Good looking pup and the 9y/o isn't a bad looking bunny-buster either.


----------



## Gobblerman (Dec 19, 2004)

Great little Puppy! Go Benny!!!!!!!!!!!!!! I had to pleasure to watch him run bunnies and shoot a few of them as well.


----------



## Wolf_Dancer34 (Nov 14, 2006)

We shot 6 bunnies today and when I got home I brought the new puppy out to check out the rabbits. I tied one of them on a rope and dragged it around for him---he went crazy trying to reach that big ole bunny that was triple the size of him. LOL I have my fingers crossed that he is going to turn out well..only time will tell but I think I found another good one.

Gobblerman we need to get together again and run Benny and your girl. We lost the place I took you hunting in the blizzard LOL but have a few other places in mind unless you can come up with something and I PROMISE I wont make you hunt when it is 50 below zero again....hee hee.


----------



## Gobblerman (Dec 19, 2004)

Wolf_Dancer34 said:


> Gobblerman we need to get together again and run Benny and your girl. We lost the place I took you hunting in the blizzard LOL but have a few other places in mind unless you can come up with something and I PROMISE I wont make you hunt when it is 50 below zero again....hee hee.


 
That was a cold hunt. Let's plan a hunt this year, I'll watch Benny run circles around my beagle. I'm still trying to find some good honey holes for this year. Thought I had a great spot, however the land owner said no. I'll be knocking on a few more doors this week and following up with a couple of other leads. 

Sounds like the new puppy is doing well.


----------



## 1wildchild (Apr 14, 2003)

Awesome puppy! Have a blast with him. I like the name . We should get together for a hunt soon!


----------



## Wolf_Dancer34 (Nov 14, 2006)

*Wild* we do need to get together and hunt. I will bring the dog(s). LOL 

Just an update on Brairs progress. We took him out on his first official hunt on Sunday and could not be happier. At first he was a little afraid of my older dogs bark but got over that in a hurry. Kept trying to run after him and follow him but is just a little to small yet. When we were not looking Briar would go back down the trail that Benny had been down trying to catch up with him. 

We took Briar to a set of pines which holds rabbits and let him play. Well the next thing we knew he went on his own into the pines and came out at the end row. Next we took him to a brush pile with Benny and he followed Benny right in the brush pile no questions asked. I could not stop smiling at the little pup. He had no idea what he was doing but he was doing it. After Benny pushed out a rabbit he left the pile and the pup stayed behind and did eventually push another rabbit out. We grabbed the pup and put him on the track. He is still a little young but the interest is there.

▬▬▬▬▬▬▬▬▬▬

Short problem 1 »
Answer these questions about the forum thread:
(a) How many bunnies does Wolf_Dancer34 say were shot "today"?
(b) What did the land owner say about the spot Gobblerman thought was great?
(c) Into what did the pup follow Benny "no questions asked"?
Short problem 2 » List every username that heads a post in the forum thread, each one once.
Short problem 3 » Copy the passage of the forum thread word for word, from "Great little Puppy!" to "another good one.".
The material that comes after the forum thread is not needed for any task.

Material provided »
▬▬▬▬▬▬▬▬▬▬

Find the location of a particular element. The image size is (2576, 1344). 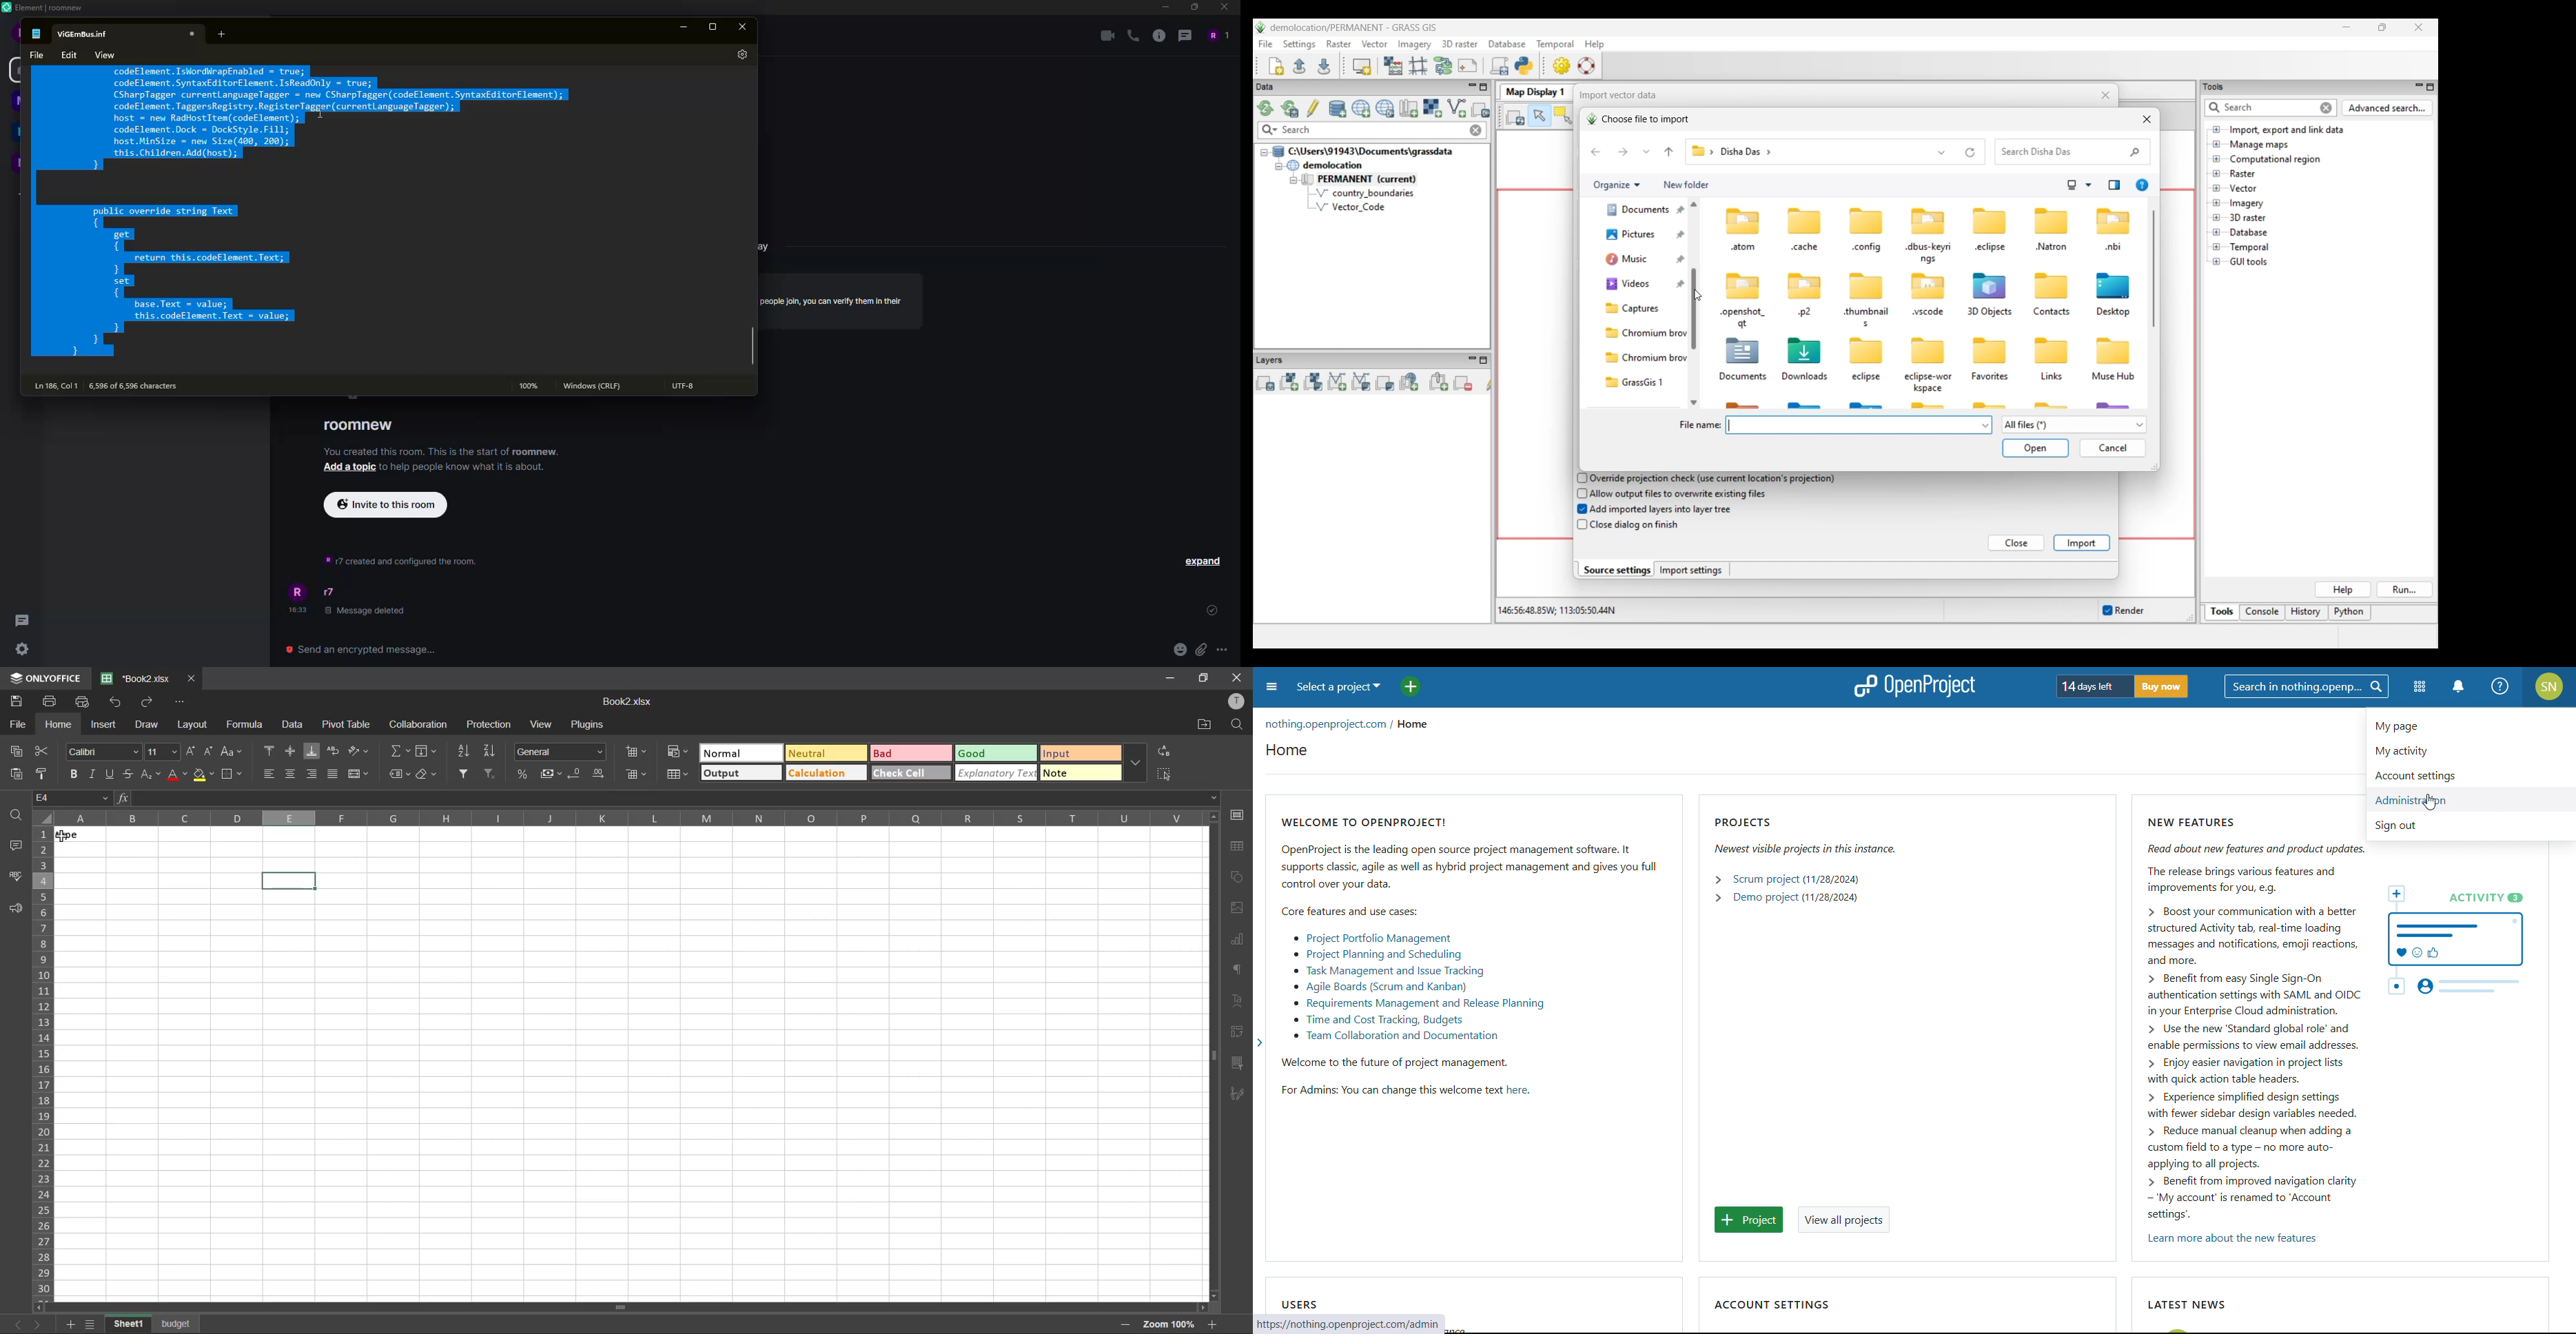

▬▬▬▬▬▬▬▬▬▬

Final result 1 »
(a) 6
(b) The land owner said no.
(c) A brush pile

Final result 2 »
Gobblerman
Wolf_Dancer34
1wildchild

Final result 3 »
Great little Puppy! Go Benny!!!!!!!!!!!!!! I had to pleasure to watch him run bunnies and shoot a few of them as well.


----------



## Wolf_Dancer34 (Nov 14, 2006)

We shot 6 bunnies today and when I got home I brought the new puppy out to check out the rabbits. I tied one of them on a rope and dragged it around for him---he went crazy trying to reach that big ole bunny that was triple the size of him. LOL I have my fingers crossed that he is going to turn out well..only time will tell but I think I found another good one.